As for wages, Caplan writes:
Even economists who emphasize the negative effects of immigration on native wages report small -- and mixed -- effects. [George] Borjas and [Lawrence] Katz ... estimate that, in the long run, extra Mexican migration from 1980-2000 reduced U.S. native dropouts' wages by a grand total of 4.8%, and college graduates' wages by 0.5%. They also conclude, however, that Mexican immigration increased the wages of native high school graduates by 1.2% and those with some college by 0.7%.
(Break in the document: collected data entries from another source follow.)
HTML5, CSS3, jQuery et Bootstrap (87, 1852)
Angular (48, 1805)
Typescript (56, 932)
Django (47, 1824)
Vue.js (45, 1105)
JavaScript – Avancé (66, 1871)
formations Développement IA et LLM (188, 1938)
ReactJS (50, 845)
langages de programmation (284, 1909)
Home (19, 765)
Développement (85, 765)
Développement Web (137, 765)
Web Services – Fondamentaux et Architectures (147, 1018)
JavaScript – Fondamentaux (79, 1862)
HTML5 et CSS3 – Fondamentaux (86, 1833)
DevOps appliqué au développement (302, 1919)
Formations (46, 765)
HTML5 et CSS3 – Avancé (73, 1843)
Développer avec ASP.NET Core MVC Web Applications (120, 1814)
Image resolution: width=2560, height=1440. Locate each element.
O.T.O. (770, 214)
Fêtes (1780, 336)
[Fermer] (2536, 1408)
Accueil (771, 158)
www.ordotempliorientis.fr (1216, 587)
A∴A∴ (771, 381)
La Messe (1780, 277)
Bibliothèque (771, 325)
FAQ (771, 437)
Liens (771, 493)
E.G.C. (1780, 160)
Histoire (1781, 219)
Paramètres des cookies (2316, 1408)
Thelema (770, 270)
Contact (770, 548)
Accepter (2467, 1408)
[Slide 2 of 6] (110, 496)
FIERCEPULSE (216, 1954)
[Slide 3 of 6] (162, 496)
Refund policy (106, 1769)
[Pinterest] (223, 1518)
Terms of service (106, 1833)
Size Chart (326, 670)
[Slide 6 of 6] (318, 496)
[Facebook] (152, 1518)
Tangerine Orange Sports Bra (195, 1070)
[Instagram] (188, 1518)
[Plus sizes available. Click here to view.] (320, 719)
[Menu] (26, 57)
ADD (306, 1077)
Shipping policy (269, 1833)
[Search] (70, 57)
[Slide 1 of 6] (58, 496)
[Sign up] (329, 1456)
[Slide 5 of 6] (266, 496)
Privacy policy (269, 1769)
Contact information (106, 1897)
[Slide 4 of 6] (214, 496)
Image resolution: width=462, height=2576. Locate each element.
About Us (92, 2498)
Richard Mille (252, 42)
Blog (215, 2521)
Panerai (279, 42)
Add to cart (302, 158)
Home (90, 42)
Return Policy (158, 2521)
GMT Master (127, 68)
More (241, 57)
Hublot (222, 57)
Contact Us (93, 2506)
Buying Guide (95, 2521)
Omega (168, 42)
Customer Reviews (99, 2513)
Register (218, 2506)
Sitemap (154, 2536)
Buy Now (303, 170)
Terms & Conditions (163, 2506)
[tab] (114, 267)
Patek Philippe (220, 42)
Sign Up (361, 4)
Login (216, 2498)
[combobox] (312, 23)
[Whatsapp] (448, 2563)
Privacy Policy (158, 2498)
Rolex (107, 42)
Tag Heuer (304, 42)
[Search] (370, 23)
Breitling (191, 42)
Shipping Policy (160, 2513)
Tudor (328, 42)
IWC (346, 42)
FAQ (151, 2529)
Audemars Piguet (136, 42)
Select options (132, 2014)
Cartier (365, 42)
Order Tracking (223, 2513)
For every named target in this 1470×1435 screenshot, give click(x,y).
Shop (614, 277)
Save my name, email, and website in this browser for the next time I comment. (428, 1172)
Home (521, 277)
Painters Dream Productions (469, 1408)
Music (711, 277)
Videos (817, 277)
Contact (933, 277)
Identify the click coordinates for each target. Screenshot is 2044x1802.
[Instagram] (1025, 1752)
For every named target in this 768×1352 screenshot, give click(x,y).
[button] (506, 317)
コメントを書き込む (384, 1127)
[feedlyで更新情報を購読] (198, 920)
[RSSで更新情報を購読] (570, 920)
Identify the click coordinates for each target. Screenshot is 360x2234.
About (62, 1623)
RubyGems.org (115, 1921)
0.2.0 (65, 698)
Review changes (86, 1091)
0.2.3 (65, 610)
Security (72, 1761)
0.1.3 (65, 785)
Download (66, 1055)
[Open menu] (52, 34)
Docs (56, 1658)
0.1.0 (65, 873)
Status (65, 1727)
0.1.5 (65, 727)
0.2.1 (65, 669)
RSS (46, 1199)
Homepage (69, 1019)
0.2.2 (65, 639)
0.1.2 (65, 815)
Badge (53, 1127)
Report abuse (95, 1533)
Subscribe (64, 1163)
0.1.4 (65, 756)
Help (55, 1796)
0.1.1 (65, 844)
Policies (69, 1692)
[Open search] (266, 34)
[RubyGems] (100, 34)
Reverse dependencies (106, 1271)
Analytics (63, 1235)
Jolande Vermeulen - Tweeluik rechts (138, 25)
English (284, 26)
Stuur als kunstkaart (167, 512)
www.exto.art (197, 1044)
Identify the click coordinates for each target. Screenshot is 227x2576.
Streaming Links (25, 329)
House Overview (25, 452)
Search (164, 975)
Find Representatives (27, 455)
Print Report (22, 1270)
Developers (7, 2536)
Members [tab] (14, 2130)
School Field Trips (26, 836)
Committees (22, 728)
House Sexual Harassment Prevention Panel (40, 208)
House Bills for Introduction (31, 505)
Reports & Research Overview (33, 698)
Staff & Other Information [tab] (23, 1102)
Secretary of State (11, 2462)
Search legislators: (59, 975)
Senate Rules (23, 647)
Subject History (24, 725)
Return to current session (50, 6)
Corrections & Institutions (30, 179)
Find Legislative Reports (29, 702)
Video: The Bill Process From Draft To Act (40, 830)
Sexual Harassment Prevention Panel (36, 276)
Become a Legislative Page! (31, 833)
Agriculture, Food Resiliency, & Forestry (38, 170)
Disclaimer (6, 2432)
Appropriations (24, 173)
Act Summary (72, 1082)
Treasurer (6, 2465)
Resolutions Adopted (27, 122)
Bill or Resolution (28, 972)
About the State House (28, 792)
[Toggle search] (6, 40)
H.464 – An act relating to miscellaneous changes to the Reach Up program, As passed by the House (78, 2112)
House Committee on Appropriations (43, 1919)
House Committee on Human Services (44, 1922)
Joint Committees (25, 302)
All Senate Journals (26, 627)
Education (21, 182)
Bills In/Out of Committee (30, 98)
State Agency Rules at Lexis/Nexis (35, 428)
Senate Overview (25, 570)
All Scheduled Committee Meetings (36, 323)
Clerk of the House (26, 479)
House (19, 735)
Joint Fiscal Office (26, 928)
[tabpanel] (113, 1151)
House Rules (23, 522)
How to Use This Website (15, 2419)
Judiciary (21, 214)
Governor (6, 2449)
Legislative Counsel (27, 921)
Immigration increased labor demand through two channels --- one obvious, the other subtle. The obvious: More immigrants means more potential customers. The subtle: Since migration increases foreigners' productivity [a very important point! -- SR], they have more resources to offer in the marketplace. As a rule, sellers profit from more and richer customers.
How can native workers possibly profit when labor supply rises? Through specialization and trade. When the supply of low-skilled workers goes up, so does the demand for higher-skilled workers to manage them. When non-English-speaking immigrants increase the supply of cooks and dishwashers, this increases the demand for English-speaking waiters.
"But," Caplan's stick-figure interlocutor asks, "won't all these low-skilled immigrants depress our country's average standard of living?"
Caplan replies: "Almost certainly. But there's no need to worry. Your fears rest on the dreaded ... ARITHMETIC FALLACY!" He illustrates the fallacy by asking us to imagine that a group of little kids enters a room full of NBA players. The average height of the group will shrink, of course, but has anyone actually shrunk? Of course not.
"The lesson: When the makeup of the population is changing, averages are deeply misleading. The average can easily fall, even though everyone is better off!" Understanding basic statistics is necessary simply to protect yourself from number-wielding fraudsters.
So, Batya Ungar-Sargon, Bernie Sanders, Brendan O'Neill, et al., stop losing sleep over what will happen to native workers if we respect the universal natural right of everyone, regardless of birthplace, to seek a better life. Beyond the very short run, treedom benefits everyone. To appreciate this point, economist Caplan notes that if people worldwide were free to move to where they would be most productive, world output "could easily double." He writes, "estimated gains range from 50 to 150% of gross world product." In other words, "economically, open borders is like getting an extra ... seventy-five Manhattans a year."
Respecting everyone's liberty doesn't cost. It pays -- big time!